Computational Methods and Tools for Exploring Texts

Objectives


  • To get acquainted with, to understand and to evaluate the methods and tools for analysing and extracting information from large sets of linguistic data;

  • To know how to organize and use large sets of linguistic data to extract useful information directed and relevant to research issues specific of the Arts and Humanities fields;

  • To know methods of analysis and detection of linguistic cues and features and to determine their relevance to perform specific information extraction and text mining tasks for non-linguistic purposes;

  • To develop skills to build and use textual corpora in and analytical and informed way, accordinh to tested methodologies and using available tools for corpus treatment and analysis;

  • To develop skills and strategies for detecting and using linguistic cues and features for research purposes in the field of Arts and Humanities.

General characterization

Code

02111034

Credits

10.0

Responsible teacher

Raquel Fonseca Amaro

Hours

Weekly - 3

Total - 280

Teaching language

Portuguese

Prerequisites

N/A

Bibliography

  • Beloso, B. S. (2015).
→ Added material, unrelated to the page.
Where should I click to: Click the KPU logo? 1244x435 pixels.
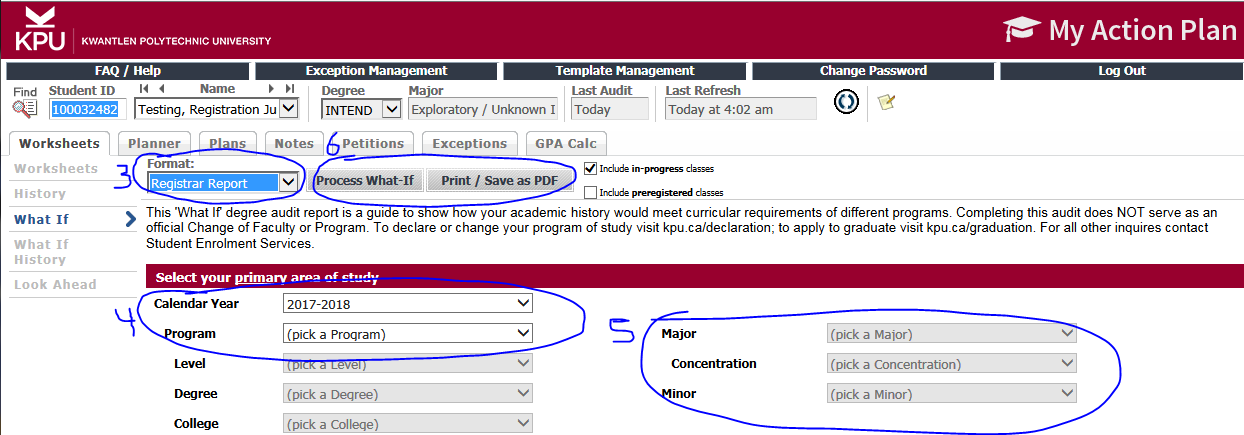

Designing, Describing and Compiling a Corpus for English Architecture. In Procedia - Social and Behavioral Sciences 198. Elsevier. 459-464;
  • Ebensgaard Jensen, K. (2014). Linguistics and the digital humanities: (Computational) corpus linguistics. MedieKultur: Journal of Media and Communication Research, 30, pp. 117-136;
  • McEnery, T. and A. Hardie (2012). Corpus Linguistics: Method, theory and practice. Cambridge University Press;
  • Odebrecht, C., Belz, M., Zeldes, A., Lüdeling, A. & Krause, T. (2017). RIDGES Herbology: Designing a Diachronic MultiLayer Corpus. In: Language Resources and Evaluation 51.3, pp. 695–725;
  • O Keeffe, Anne and Mc Carthy, Michael (eds) (2010). The Routledge Handbook of Corpus Linguistics (Routledge Handbooks in Applied Linguistics). London & New York: Routledge;
  • Sinclair, J. (2004). Trust the text: language corpus and discourse. London and New York: Routledge.

Teaching method

Theoretical-practical classes and tutorial guidance, using case studies and practical application of acquired knowledge, including: (i) presentation of contents by the teacher; (ii) discussion and critical analysis of the bibliography on topics of the syllabus; (iii) practical application of knowledge acquired in individual and group work in specific tasks, using computational tools.

Evaluation method

Continuous Assessment - Active participation in seminar activities(30%), Project work(70%)

Subject matter

1. Corpus Linguistics
1.1. Introduction and theoretical framework;
1.2. Corpus constitution: criteria, parameters and representativeness;
1.3. Corpus tools and procedures: overview.

2. From linguistic data to specific information extraction
2.1. Linguistic units, features and cues;
2.2. Textual analysis: macro vs. micro level; syntagmatic vs. paradigmatic analysis;
2.3. Lexical statistics, concordances and collocations.

3. Applying Corpus Linguistics and text mining strategies
3.1. Research question, data selection and corpus compilation;
3.2. Determining relevant linguistic features and cues;
3.3. Results extraction and analysis.